Surrounded by second-raters and sleazeballs (some now facing prison time), Trump lacks not only the initiative but also the guts to engineer anything as audacious as a conscious plot with Moscow, another reason to credit Mueller's finding. In hindsight, it was never likely that the president would fire Mueller, or Deputy Attorney General Rod Rosenstein, despite his own bluster, and much breathless media speculation, to that effect. It would have required too much political courage.

Trump also remains enigmatic: It's not precisely clear how or why we ended up with him as president, or exactly what this difficult passage, whether it lasts four years or eight, portends for the United States and the world. Above all, it remains unclear to what degree he is the cause of our political disorder, and to what degree a symptom.

In that regard, special counsel Mueller has been trying to send us a message for some time now, albeit between the lines of his indictments.

That message is that Russia, an authoritarian foreign power guided by deep hostility to liberal democracy generally and to U.S. global influence in particular, did indeed target the American political system for disruption and distortion, with the objectives of weakening the establishment candidate, Clinton, whom President Vladimir Putin loathed (but, like everyone else, expected to win), and of helping Trump, the "chaos candidate," as Jeb Bush memorably dubbed him.

Russia, Mueller wrote in a February 2018 indictment of some 13 Russian operatives and three organizations, "had a strategic goal to sow discord in the U.S. political system, including the 2016 U.S. presidential election," mainly by spreading false and inflammatory information through social media.

It was a sophisticated effort, guided by a keen understanding of the American electorate, its fissures and its fault lines — racial, regional and religious.

Mueller knew there was no actual chance of hauling Russian agents into an American court.

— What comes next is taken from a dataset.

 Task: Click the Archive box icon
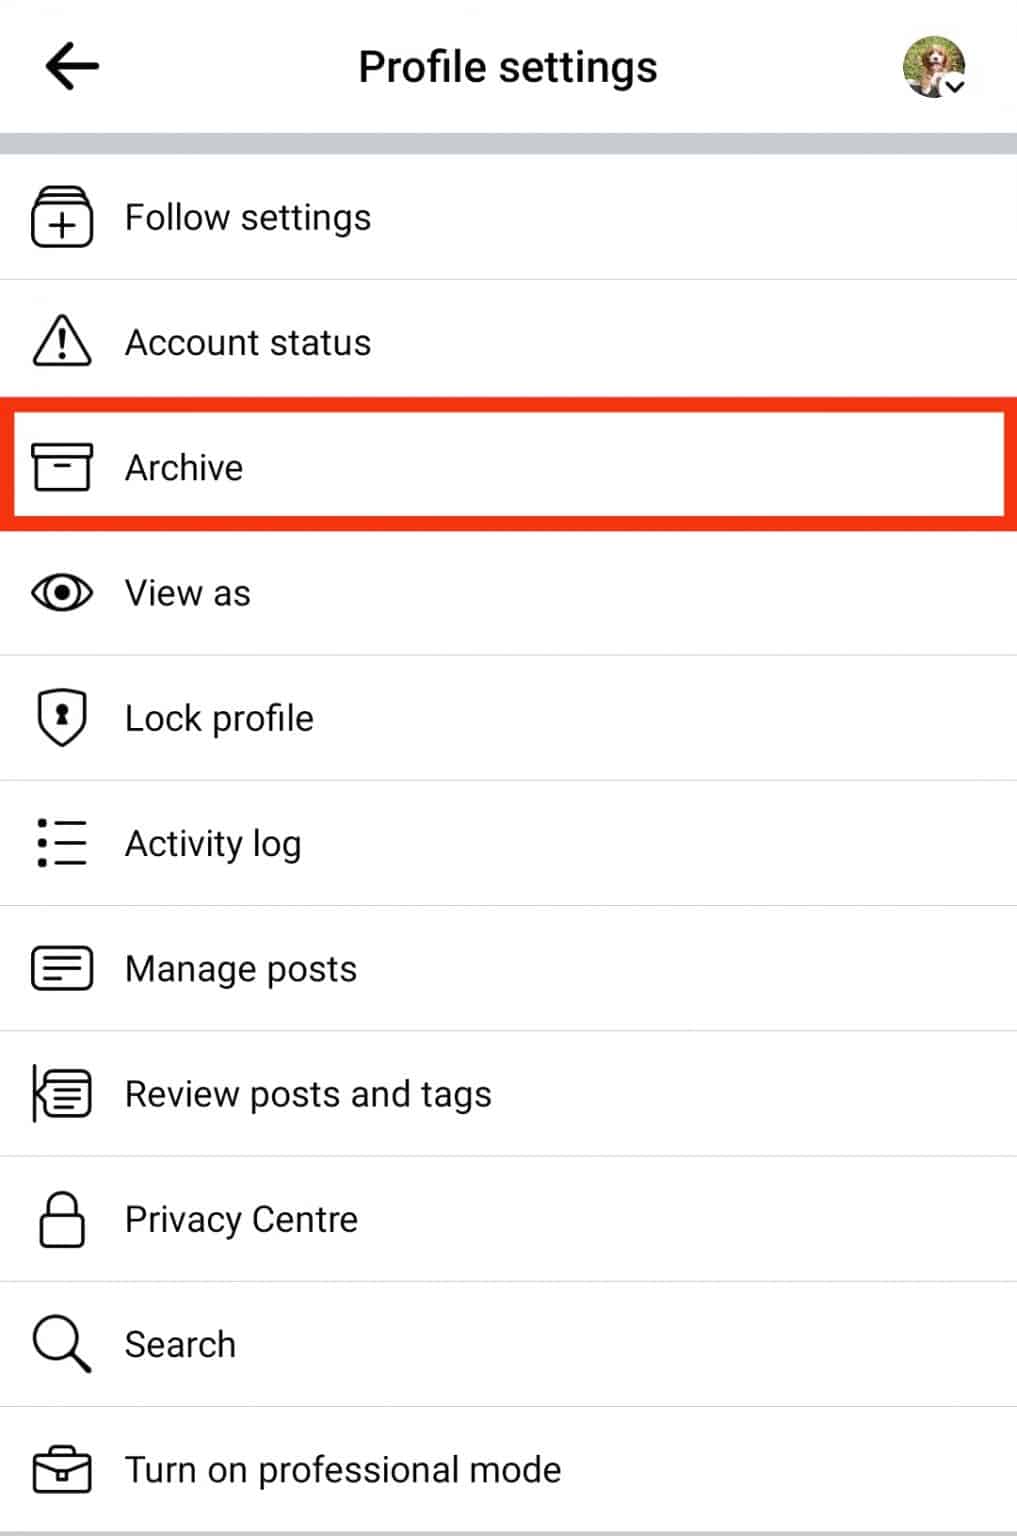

But by narrating the "manner and means of the conspiracy" by which a foreign power exploited the divisions within our society, he might have caused us to reflect upon and, eventually, heal them.

So far, that aspect of the Mueller investigation has not received the attention, or inspired the action, that it merits. Unless and until it does, American democracy will remain vulnerable to outside interference and to the demons we breed at home.